Save a Child’s Heart mission to Addis Ababa included lifesaving medical procedures for 31 children and a joyous gathering of 100-plus past patients.
By Abigail Klein Leichman, ISRAEL21c
Yared runs a school for underprivileged children. Robel is a filmmaker. Betty wants to be a doctor.
Born in Ethiopia with life-threatening heart defects, they wouldn’t have made it past childhood without Save a Child’s Heart (SACH), an international nonprofit organization based at Wolfson Medical Center in Holon, Israel.
Yared, Robel and Betty are among more than 700 Ethiopians– and 5,000 children from 61 other countries — saved by SACH medical care since 1995.
Last week, they joined over 100 SACH “alumni” and their parents at a 25th anniversary reunion at the Children’s Cardiac Center in Addis Ababa.
“That was an amazing moment, to see these healthy children and young adults, all dressed in SACH t-shirts, who were once upon a time our patients,” says Tamar Shapira, SACH deputy executive director and international spokesperson.
“The most magical thing was the dancing,” Shapira tells ISRAEL21c.
“We invited a local band and when they started to play happy music, the kids started dancing spontaneously and the doctors joined them.”

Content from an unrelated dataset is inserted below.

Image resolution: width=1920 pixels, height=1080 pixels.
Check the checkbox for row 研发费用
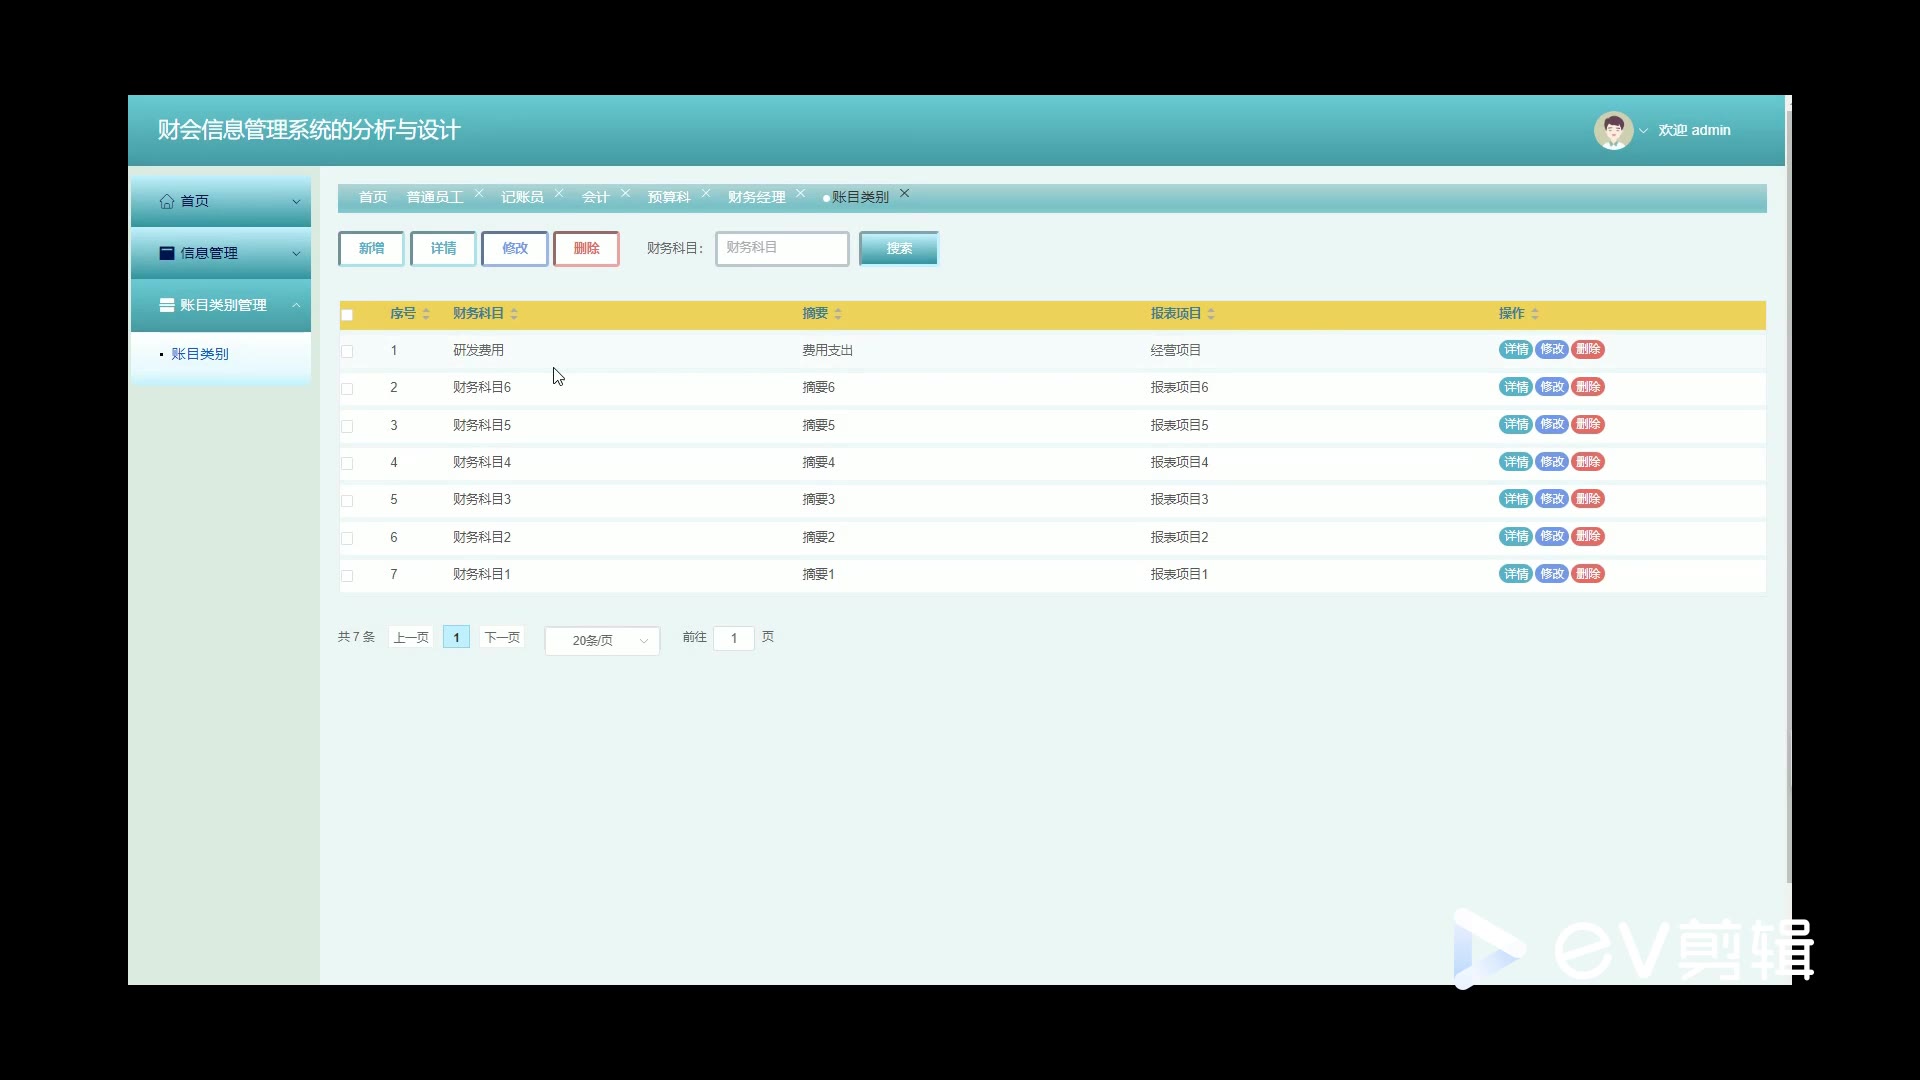tap(347, 351)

Another remarkable reunion attendee was Gifti. She came with a group of other young women who had surgery in Israel when they were teenagers. Inspired by her experience at SACH, she became a pediatric emergency room nurse.
The joyous reunion capped an eight-day medical mission in which 30 SACH surgeons, nurses and technicians worked with Ethiopian colleagues they had trained.
Together they performed 22 cardiac catheterizations, nine open-heart surgeries and 107 screenings and diagnoses.
Like all SACH services in Israel and abroad, the costs were covered by donations. The organization’s main Israeli supporters are Morris Kahn, Sylvan Adams and the Azrieli and Arison Foundations.
Ethiopia’s First Pediatric Cardiologist
Several times a year, SACH runs surgical missions and screening and diagnostic cardiology clinics in cooperation with local medical teams at various partner sites in the developing world.
But this 25th anniversary mission was extra special. Not only because Ethiopia was the country in which SACH began its international charitable work, and not only because of the patient reunion.
It was the first time SACH was back in Ethiopia since the return of Dr. Yayehyirad (Yayu) Mekonnen. After training in Israel for five years and then in Melbourne for 18 months, Mekonnen returned home to become Ethiopia’s first fully trained pediatric cardiac surgeon.
“This mission was to help him and his team members, who were also trained by SACH, to get started treating children independently,” Shapira says. “It was a very significant milestone for us.”
It was also a significant effort of time and resources.
Members of Wolfson Medical Center’s surgical, cardiac catheterization, pediatric intensive care and cardiology units participated on a voluntary basis. They were joined by SACH leaders including Executive Director Simon Fisher and SACH Africa President Haim Taib.
Eight supporters flew from the United States with SACH’s Washington-based co-president, clinical psychologist Jeff Hoffman, to assist the children and their families during their hospital stays.
The global healthcare company Abbott, through its Little Heroes campaign, provided SACH with both funding and medical devices for this mission. The Israelis brought along more than 130 boxes of equipment.
“With Mission Ethiopia,” said Fisher, “we have put in place the critically needed resources to provide high-level pediatric cardiac care, including a state-of-the-art operating room, cath lab and cardiology clinic along with an amazing pediatric ICU team working together to perform medical procedures and diagnosis on children in need.”
“It’s not about us going to ‘save the Africans,’” emphasizes Shapira. “It’s about joining forces with local teams. The training, knowledge and tools we provide enable local doctors to save many more children.”
Bemnet Has a Healthy Heart
Each of the 31 kids treated during the recent mission has a remarkable story.
Bemnet’s story begins with a dire cardiac diagnosis at age three months. That was a year ago.
“For the past year we have been coming to the hospital every few weeks, very worried about what will happen to Bemnet,” her father related on one of the first days of the SACH mission.
“And today we are told that there is hope and she will undergo a lifesaving catheterization this week. I am so happy and grateful.”
A few days later, Bemnet went home. Her parents say she is eating and sleeping well and is full of energy. Their five-year-old daughter can hardly believe that she can stop worrying about her baby sister.
“The parents invited us to come see Bemnet at home. When we arrived, she was walking around happily, dressed in a white lacy dress and fancy shoes that were a little too big and kept falling off,” Shapira recalls with a smile.
Bemnet’s grandmother hugged the SACH personnel and told them — through her daughter, who translated into English — that she had prayed every day that someone would be able to save the little girl.
“I thought to myself, this is exactly what SACH is all about,” says Shapira.